Cash flow is almost everything in real estate investing.

The better the cash flow the less risk and the higher the return. What’s great about this is every year you get a rental increase in residential real estate so your risk diminishes further as time passes by.

Now let’s say we find a property the same as the one we started with but with the rental of R20,650.00 we require to escape the risk of heavy interest rate hikes. See the IRR below.

As you can see we’ve increased cash flow from R1,292 to R6,942. We’ve also moved the IRR from 56.79% to 77.78% which is nice but we can do much better. You see the best way to increase your internal rate of return is to put less of your money in and more of the banks. LEVERAGE!

This is because your internal rate of return is based on what you are getting out relative to the money YOU have put in.

The banks money doesn’t count in this instance because it’s coming from an outside source. Simply put if you put 10 in and get 20 out a year later that’s a 100% IRR. But if the bank puts 5 you put 5 and you get 20 out. You’re getting 20 for your 5 that’s a 300% IRR. What’s even better is it’s exponential. Let’s do an exercise and take the analysis directly above and change only one thing.

Let’s change our deposit (the money we put in) from R120,000 to R60,000. See below.

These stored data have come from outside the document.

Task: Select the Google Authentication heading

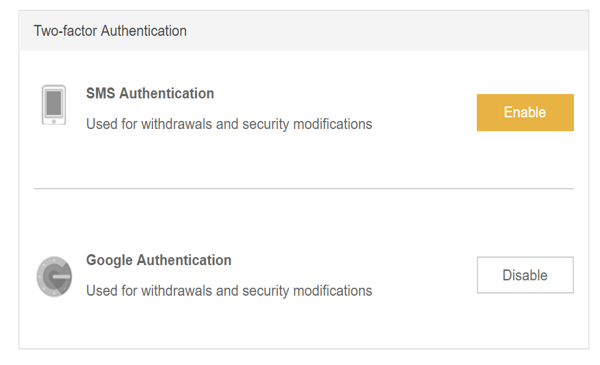Action: (x=159, y=260)
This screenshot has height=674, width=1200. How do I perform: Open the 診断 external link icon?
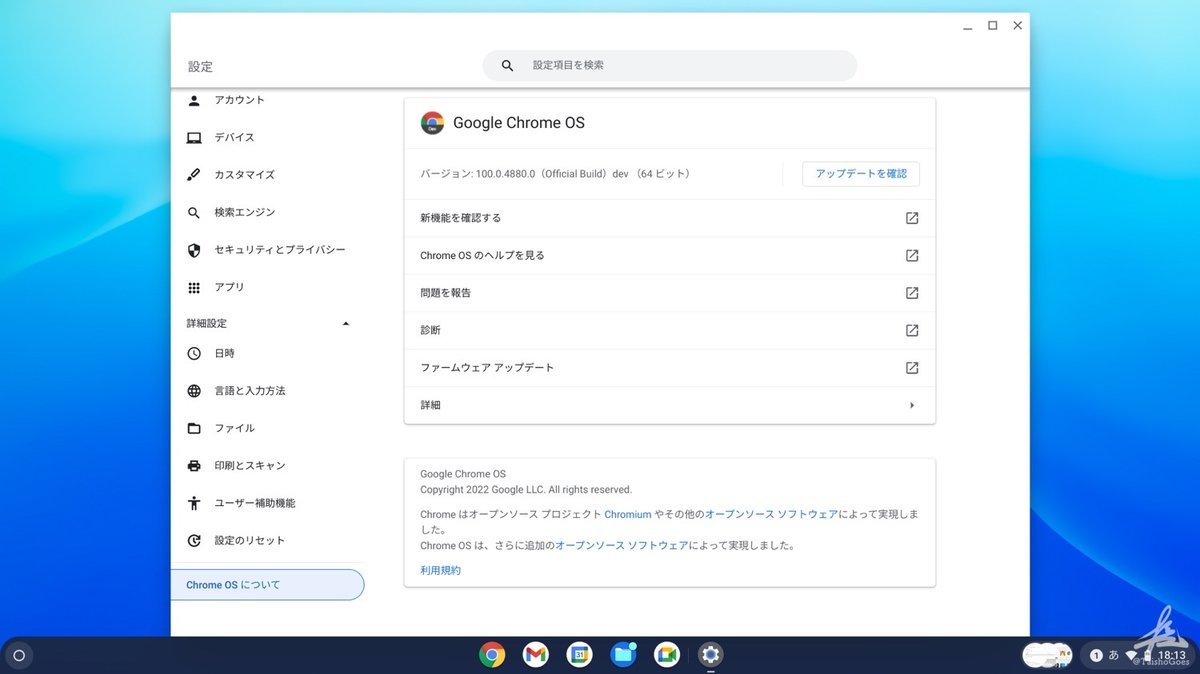(911, 330)
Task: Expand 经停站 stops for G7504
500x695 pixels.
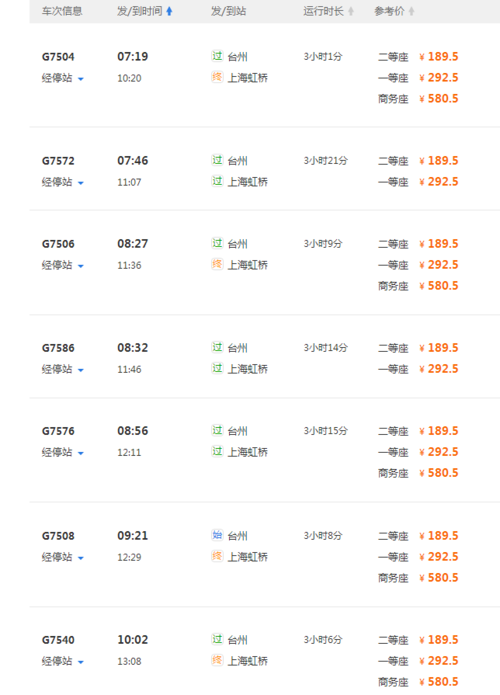Action: point(62,78)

As you can see we have increased the IRR from 77.78% to 109.68% by simply halving our deposit. Now trust me when I say it’s much easier to halve your deposit by borrowing a bit more money than finding a property for the same purchase price and deposit with a rental of R28,000 as opposed to the one above of R20,650. Properties costing R1,200,000.00 that generate R20,650 are already very rare. If you waited around for one that would generate R28,000 for that price you might take five years knowing exactly where and how to look. Rather pull the trigger on the rental that takes care of the risk. Then jack the IRR up with leverage. This is largely risk free because of your large rental income relative to purchase price.

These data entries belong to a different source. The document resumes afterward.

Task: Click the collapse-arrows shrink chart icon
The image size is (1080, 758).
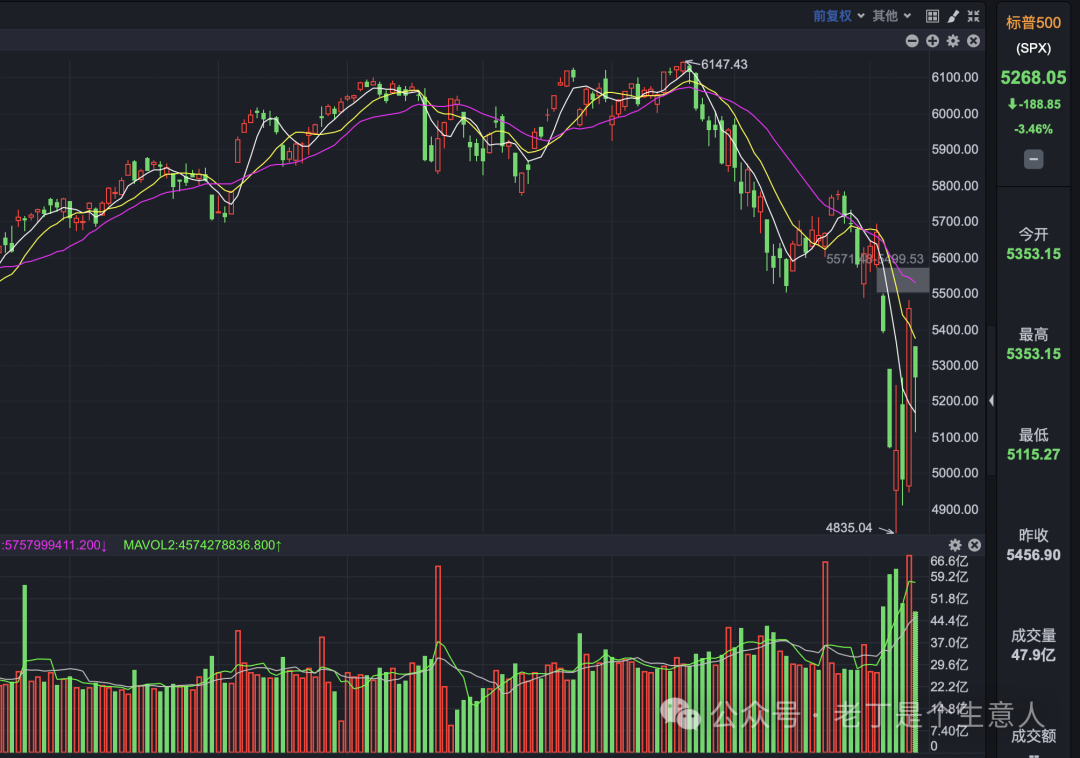Action: tap(973, 16)
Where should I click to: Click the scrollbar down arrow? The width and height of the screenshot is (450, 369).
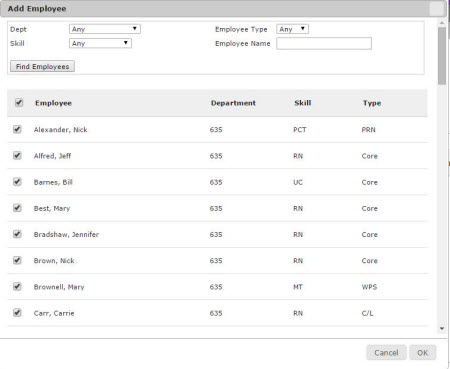pos(442,329)
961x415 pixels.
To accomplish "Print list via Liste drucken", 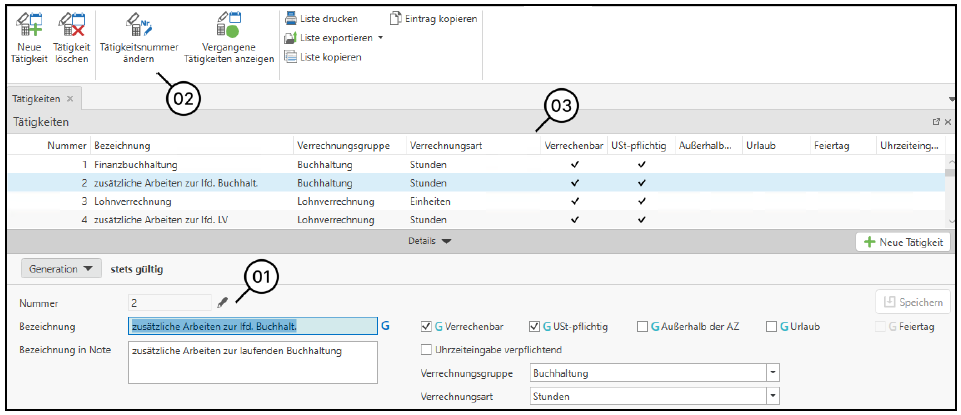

Final exercise: Let’s do something crazy. Let’s say you’ve bought your first real estate investment and got it below market value and it’s now worth R500k more than when you bought it. Let’s say you go to the bank and ask for a facility to invest in more property against the equity in your current property namely the R500k. Let’s say they give you a R400k facility on a 20 year term.
Now what you do here is take that facility and use it for all the parts of the property we just analysed where you had to use your own money:

Deposit: R120,000

Bond registration cost: R24,380

Bank initiation fee: R6,038

Post, petties, fica: R1,485

Property transfer costs: R 24,380

Transfer duty: R6000

You are making money out of nothing.

Essentially you would be investing in real estate with none of your own money down. The bank will be financing the whole thing. Let’s analyse what this would mean:

Can you see your IRR now says infinite. This is because you’ve put zero in and you received something out. Try get that in a fund or trading stocks with this kind of clear understanding of the risk! If you are looking for this return while still having control over your risks, you need to be in full control of you investment. Your cash flow has obviously decreased as you used the facility to pay for the amounts that you were paying cash for. You therefore have slightly more debt to service but that’s irrelevant because your interest rate risk is largely covered and your internal rate of return is, well, infinite. On top of this you have a real estate investment you’ve paid nothing for that pays you R5,357.90 per month and gives you a capital increase of around R100,000 a year. These properties are out there, I’ve invested in properties like this for the last decade and these techniques work.

You are making money out of nothing.